He denied any wrongdoing. The bureau did not respond to a request for comment. In November 2014 Ihnatov went from Kyiv, where he worked as a judge, to Luhansk.
He was detained by Russian proxies and later released. He claimed later that he had gone to Luhansk to visit his mother and an acquaintance helped him get released. Ihnatov argued that the criminal case and the publication of information on his citizenship were a response to his performance as head of the commission and his efforts to vet judges.
The High Qualification Commission initiated the firing of some tainted judges earlier in December but it has also been criticized for green-lighting other tainted judges. "There is also information that provocations and pressure on other members of the commission are being prepared," Ihnatov said. He also said that he had reasons to fear for his safety.
He added he would not leave the High Qualification Commission building for the time being and asked for state-provided security guards. If Ihnatov's Russian citizenship proves to be real, it would put in question the quality of Ukraine's recent judicial reform. The reform was formally completed in June, and Ihnatov was appointed.

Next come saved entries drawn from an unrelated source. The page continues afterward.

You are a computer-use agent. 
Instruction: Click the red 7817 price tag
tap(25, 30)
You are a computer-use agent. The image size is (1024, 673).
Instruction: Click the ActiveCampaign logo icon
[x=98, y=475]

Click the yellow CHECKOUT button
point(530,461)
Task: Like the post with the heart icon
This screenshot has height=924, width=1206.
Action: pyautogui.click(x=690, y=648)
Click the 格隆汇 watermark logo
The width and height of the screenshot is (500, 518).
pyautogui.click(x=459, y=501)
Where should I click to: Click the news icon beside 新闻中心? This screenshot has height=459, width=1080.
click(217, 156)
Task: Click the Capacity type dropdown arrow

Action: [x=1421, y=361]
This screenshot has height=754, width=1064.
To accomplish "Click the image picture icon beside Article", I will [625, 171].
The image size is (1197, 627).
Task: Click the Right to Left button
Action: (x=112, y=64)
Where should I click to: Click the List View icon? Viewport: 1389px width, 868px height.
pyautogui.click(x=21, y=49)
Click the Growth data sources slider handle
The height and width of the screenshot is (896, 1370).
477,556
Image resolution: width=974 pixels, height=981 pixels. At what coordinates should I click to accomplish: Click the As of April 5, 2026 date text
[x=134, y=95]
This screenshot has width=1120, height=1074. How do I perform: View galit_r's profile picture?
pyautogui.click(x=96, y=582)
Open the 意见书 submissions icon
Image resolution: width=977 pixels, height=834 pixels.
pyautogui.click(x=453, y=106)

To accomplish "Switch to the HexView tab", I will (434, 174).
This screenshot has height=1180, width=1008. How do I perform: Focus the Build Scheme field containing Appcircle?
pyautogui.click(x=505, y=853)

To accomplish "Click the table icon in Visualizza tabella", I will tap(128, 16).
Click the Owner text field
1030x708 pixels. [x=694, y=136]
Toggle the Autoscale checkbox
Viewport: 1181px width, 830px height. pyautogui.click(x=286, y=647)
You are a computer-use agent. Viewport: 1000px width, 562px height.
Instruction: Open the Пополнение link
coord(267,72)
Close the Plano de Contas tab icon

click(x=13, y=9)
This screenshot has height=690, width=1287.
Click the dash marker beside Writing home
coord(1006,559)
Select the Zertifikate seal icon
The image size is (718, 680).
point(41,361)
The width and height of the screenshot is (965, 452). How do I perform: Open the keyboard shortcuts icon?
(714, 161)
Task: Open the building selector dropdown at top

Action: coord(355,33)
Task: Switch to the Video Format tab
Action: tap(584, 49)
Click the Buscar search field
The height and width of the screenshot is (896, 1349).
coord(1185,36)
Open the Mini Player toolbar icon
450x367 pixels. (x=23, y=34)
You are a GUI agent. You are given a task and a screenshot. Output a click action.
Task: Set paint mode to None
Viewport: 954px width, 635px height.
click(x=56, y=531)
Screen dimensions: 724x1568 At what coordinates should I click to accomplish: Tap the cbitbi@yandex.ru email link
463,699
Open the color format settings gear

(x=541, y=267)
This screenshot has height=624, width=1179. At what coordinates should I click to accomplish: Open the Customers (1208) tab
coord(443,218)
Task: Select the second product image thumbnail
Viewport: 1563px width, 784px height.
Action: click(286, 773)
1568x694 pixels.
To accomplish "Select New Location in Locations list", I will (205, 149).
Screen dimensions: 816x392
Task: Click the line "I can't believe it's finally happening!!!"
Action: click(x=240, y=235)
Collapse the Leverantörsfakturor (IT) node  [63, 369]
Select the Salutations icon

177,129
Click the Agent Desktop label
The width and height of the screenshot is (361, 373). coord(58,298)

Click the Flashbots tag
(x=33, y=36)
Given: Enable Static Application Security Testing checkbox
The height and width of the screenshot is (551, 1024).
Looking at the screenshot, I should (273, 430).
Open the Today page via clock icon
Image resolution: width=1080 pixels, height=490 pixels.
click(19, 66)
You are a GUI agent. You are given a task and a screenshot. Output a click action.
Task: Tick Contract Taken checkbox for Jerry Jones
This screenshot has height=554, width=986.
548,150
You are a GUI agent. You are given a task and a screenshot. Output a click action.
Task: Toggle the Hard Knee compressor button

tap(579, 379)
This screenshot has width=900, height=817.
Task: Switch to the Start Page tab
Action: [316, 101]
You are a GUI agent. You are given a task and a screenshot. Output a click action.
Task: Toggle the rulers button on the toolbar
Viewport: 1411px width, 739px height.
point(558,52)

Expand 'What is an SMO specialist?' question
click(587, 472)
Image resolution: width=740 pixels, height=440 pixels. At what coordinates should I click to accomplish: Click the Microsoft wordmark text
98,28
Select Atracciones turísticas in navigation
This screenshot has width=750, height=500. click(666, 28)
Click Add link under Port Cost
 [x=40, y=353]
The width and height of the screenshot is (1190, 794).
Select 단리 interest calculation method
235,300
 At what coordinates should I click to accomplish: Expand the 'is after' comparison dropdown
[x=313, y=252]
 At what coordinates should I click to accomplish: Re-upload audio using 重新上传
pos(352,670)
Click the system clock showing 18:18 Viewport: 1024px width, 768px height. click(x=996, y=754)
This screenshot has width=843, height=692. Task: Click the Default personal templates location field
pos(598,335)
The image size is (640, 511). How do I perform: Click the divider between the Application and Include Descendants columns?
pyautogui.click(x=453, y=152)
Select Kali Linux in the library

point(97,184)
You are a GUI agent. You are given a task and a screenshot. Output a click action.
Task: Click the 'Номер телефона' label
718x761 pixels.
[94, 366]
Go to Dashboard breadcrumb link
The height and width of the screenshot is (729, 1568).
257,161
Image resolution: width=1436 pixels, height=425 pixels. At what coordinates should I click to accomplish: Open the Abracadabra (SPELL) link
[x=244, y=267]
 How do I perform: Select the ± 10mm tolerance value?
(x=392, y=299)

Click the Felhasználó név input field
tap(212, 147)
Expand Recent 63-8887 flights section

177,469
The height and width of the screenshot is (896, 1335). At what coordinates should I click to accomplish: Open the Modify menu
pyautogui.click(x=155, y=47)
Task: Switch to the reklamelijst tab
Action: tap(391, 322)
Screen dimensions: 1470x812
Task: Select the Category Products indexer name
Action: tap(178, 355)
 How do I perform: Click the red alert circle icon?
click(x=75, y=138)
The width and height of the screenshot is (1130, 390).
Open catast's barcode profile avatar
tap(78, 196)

Before the appointment, he was supposed to undergo a rigorous vetting, which was supposed to reveal a foreign citizenship if he had one. According to the concept of the reform, new members of the High Qualification Commission and High Council of Justice are supposed to be honest, independent, and professional. They must bring fundamental change to the judiciary.
But critics argue that most independent and reformist candidates for the two bodies have been rejected, while at least several tainted candidates have still managed to get top judicial jobs. Judicial expert Halia Chyzhyk believes that the best candidates were rejected, and those who got the top judicial jobs are little-known and there is no information on their achievements.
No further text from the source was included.